経営・経済学 経営戦略競争戦略系譜比較
ポーター vs バーニー ― 競争戦略の二大潮流を地図にする
競争戦略論の二大潮流「ポジショニング(ポーター)」と「資源ベース(バーニー)」の違いと関係を整理し、 どちらから・どう読むかの地図を示す比較ガイド。
競争戦略を独学すると、必ず二人の名前にぶつかる。マイケル・ポーターとジェイ・バーニー。両者はしばしば「対立する二大理論」として語られるが、実際には問いの立て方が違う補完関係にある。
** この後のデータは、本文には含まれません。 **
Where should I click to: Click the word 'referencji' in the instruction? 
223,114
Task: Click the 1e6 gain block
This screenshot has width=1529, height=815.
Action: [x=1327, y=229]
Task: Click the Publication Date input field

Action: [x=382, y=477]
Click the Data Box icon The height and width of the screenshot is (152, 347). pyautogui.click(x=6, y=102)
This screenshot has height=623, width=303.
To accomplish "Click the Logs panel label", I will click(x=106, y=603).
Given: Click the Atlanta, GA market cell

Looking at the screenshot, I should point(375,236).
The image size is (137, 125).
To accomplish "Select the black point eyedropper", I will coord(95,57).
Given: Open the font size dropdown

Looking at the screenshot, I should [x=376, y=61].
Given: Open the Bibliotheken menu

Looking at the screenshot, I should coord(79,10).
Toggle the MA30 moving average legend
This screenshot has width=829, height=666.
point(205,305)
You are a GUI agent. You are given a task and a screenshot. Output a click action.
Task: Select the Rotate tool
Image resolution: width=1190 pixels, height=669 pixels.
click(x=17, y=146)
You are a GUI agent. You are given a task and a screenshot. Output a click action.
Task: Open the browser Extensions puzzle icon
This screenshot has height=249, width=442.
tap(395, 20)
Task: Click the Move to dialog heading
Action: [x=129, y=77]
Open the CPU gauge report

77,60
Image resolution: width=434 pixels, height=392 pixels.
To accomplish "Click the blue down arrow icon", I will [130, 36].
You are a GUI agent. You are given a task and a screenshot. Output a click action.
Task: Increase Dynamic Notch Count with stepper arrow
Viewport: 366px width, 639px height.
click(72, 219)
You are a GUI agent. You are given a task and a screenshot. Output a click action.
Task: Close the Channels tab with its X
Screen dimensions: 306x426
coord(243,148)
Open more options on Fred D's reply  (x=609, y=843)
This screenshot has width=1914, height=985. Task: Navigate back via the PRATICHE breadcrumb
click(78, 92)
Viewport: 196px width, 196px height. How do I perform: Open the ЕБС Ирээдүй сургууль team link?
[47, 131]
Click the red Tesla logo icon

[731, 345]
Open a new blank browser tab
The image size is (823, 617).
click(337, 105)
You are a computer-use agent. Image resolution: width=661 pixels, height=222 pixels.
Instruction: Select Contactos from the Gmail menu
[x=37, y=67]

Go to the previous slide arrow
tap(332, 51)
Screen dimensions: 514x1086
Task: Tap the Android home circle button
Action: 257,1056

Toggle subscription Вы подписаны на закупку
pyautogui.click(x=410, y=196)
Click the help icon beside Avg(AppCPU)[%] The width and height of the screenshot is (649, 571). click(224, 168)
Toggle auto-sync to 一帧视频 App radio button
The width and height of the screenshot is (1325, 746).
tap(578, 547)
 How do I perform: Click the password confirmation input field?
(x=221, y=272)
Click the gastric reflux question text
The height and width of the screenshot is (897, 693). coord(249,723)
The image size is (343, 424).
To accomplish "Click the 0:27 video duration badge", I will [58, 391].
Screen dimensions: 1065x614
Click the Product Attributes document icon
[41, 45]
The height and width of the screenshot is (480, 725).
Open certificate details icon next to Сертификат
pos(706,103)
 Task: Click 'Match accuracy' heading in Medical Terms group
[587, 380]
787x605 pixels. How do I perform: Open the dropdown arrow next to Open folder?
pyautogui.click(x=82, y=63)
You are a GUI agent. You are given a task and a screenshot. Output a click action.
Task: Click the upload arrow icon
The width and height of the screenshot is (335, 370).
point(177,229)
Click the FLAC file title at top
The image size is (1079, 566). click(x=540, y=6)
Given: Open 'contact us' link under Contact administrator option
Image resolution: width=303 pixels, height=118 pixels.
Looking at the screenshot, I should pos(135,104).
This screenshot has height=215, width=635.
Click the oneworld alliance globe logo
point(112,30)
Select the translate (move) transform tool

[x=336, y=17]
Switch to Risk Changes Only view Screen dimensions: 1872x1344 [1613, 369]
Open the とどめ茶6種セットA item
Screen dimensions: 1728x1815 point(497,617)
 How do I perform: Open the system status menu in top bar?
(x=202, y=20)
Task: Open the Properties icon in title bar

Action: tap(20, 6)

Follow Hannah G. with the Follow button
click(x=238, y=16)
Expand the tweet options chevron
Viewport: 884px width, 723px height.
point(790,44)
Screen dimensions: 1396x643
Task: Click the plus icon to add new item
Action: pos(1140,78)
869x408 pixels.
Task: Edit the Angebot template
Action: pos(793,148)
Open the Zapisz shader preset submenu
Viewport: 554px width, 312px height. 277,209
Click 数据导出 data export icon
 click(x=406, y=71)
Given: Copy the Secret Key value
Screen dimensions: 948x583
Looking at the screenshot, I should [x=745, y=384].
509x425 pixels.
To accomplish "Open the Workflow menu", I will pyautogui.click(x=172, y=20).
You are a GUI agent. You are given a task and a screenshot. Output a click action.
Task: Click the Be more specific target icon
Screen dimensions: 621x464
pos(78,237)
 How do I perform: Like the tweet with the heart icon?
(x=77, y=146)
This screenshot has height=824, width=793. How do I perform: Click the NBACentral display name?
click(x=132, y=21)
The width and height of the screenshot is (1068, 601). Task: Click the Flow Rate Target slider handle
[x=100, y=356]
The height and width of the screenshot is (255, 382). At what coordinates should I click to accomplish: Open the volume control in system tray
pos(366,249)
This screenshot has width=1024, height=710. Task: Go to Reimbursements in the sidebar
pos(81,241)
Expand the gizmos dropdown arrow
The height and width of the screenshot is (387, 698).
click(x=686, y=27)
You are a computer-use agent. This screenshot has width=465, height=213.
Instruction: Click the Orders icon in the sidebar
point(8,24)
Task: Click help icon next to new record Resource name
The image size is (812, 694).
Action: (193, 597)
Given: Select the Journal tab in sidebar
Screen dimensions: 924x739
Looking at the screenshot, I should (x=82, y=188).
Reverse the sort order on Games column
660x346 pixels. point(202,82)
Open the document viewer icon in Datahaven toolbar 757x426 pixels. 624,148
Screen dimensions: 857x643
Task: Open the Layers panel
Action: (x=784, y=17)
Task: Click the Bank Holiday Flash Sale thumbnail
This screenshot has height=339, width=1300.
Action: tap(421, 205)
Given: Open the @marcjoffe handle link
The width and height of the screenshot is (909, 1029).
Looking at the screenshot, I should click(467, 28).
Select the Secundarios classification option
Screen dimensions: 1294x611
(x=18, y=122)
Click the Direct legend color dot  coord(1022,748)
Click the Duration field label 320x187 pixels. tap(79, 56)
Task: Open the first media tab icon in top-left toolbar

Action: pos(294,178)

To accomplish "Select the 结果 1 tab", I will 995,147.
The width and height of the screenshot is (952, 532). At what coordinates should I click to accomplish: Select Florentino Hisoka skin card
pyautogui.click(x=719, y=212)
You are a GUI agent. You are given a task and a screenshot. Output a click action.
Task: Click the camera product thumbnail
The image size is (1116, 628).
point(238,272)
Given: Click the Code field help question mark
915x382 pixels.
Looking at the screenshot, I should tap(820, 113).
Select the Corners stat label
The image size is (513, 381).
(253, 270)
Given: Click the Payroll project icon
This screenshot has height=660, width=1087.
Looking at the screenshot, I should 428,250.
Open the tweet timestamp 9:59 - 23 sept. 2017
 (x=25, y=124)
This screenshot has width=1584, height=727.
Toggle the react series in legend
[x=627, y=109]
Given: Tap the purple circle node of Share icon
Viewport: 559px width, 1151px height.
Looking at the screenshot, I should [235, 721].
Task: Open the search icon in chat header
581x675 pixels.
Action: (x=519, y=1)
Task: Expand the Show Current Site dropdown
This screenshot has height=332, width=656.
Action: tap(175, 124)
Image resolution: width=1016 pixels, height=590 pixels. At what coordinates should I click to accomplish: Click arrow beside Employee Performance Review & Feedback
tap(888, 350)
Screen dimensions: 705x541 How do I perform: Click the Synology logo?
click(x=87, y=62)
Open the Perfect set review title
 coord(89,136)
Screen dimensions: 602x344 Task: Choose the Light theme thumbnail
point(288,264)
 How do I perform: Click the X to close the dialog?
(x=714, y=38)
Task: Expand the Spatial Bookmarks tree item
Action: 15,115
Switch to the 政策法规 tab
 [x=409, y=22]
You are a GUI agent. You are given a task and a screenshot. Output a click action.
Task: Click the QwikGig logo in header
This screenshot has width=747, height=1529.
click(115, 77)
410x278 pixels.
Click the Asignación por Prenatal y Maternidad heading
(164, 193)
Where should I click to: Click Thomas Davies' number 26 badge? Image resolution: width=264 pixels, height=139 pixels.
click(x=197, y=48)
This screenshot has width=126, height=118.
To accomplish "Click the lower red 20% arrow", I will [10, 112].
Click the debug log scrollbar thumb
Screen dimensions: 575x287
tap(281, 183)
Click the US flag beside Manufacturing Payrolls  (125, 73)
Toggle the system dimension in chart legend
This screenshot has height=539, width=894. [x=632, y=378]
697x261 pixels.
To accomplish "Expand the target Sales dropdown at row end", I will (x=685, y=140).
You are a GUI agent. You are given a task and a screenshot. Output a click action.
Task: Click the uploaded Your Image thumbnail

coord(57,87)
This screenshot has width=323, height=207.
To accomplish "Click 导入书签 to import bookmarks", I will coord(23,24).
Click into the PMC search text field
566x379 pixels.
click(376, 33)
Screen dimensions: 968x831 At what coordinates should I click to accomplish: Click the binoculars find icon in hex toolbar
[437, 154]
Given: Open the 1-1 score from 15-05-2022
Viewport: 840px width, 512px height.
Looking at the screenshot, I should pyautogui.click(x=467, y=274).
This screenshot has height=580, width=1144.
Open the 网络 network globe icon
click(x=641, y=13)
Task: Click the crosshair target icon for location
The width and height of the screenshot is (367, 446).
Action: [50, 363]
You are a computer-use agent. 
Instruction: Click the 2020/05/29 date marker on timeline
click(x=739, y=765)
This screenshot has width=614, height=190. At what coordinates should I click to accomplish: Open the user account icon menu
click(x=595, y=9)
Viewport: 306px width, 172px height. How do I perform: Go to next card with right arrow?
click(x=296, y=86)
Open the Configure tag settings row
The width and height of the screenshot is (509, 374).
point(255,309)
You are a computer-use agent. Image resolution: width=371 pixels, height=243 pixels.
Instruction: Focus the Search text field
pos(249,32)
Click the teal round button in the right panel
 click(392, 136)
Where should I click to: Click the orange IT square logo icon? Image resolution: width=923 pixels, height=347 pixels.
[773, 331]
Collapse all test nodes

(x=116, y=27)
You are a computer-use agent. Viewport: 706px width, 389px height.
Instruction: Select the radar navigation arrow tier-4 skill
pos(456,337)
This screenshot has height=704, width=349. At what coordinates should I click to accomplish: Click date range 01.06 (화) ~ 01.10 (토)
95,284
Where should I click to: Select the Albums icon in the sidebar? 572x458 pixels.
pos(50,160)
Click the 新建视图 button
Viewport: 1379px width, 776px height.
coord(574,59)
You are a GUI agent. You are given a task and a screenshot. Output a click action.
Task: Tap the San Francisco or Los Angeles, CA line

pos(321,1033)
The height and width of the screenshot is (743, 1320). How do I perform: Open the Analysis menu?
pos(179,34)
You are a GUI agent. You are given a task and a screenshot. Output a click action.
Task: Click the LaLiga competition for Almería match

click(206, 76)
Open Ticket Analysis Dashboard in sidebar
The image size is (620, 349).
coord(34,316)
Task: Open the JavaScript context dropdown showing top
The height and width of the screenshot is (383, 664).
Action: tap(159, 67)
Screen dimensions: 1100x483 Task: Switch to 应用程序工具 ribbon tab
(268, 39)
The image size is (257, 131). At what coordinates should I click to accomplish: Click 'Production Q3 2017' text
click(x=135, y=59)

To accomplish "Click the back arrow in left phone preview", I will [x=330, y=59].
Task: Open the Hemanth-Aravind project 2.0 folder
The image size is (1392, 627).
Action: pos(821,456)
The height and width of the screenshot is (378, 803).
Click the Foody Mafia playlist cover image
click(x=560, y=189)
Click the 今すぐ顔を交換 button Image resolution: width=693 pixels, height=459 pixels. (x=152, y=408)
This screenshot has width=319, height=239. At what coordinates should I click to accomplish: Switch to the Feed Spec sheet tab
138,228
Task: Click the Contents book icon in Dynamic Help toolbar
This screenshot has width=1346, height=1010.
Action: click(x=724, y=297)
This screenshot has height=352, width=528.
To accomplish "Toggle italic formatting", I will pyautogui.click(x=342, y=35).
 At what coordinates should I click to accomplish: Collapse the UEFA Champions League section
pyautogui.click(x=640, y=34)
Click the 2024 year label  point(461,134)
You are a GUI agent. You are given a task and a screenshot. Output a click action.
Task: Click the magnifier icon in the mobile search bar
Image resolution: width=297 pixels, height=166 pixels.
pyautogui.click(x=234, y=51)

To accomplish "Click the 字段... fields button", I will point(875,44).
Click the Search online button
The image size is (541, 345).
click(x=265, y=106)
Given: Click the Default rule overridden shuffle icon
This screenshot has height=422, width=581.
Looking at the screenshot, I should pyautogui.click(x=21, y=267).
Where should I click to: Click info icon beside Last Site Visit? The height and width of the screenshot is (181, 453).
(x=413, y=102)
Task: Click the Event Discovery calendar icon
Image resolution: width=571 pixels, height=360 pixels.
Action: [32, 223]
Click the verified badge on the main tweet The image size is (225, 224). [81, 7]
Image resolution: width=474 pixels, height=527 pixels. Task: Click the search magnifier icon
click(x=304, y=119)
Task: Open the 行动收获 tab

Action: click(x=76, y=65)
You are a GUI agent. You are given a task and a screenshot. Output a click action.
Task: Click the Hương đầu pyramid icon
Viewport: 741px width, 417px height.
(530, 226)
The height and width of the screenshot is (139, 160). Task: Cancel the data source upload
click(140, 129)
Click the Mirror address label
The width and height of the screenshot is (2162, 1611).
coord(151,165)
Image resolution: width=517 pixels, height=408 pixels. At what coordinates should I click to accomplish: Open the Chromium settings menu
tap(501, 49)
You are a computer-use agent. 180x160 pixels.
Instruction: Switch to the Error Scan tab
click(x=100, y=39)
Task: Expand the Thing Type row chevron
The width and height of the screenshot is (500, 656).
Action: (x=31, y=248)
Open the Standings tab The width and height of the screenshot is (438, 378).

ここを地図にすると、戦略論の見通しが一気に良くなる。
二つの問い
| ポーター(ポジショニング派) | バーニー(資源ベース派/RBV) | |
|---|---|---|
| 中心の問い | どの市場で、どう位置取るか | 自社の何が強みか |
| 競争優位の源泉 | 業界構造・位置取り(外) | 内部資源・ケイパビリティ(内) |
| 代表的な道具 | ファイブ・フォース、基本戦略 | VRIO |
| 代表作 | 『競争戦略論』 | 『企業戦略論』 |
「対立」ではなく「補完」
RBV(資源ベース理論)は、「ポーターは外部環境に偏り、企業内部の違いを説明できない」という批判から発展した面がある。だが実務では、外(市場の魅力度)と内(自社の強み)の両方を見なければ戦略は立たない。ポーターで「どの土俵で戦うか」を、バーニーで「何を武器に戦うか」を考える——この二つは車の両輪だ。
どう読むか
- まず入門書で全体像を持つ(→ 『経営戦略入門』)
- **ポーター『競争戦略論』**で「外=市場」の分析を学ぶ
- **バーニー『企業戦略論』**で「内=資源」の分析を学ぶ
- 伊丹『経営戦略の論理』で、両者に「時間(ダイナミクス)」を加える
詳しい順序は 経営戦略を独学するロードマップ を参照。
まとめ
「ポーター vs バーニー」は勝ち負けの話ではない。外と内、二つのレンズを持つことが、戦略を立体的に見る力になる。